_Input data_
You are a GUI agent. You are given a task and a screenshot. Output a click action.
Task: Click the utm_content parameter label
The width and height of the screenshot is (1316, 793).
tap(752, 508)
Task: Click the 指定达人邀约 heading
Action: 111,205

_Exercise instructions_
The answer should be an exact copy of the lines from the one containing "Task: Click the utm_content parameter label" through the last line of the entries, both included.

_Answer for this exercise_
Task: Click the utm_content parameter label
The width and height of the screenshot is (1316, 793).
tap(752, 508)
Task: Click the 指定达人邀约 heading
Action: 111,205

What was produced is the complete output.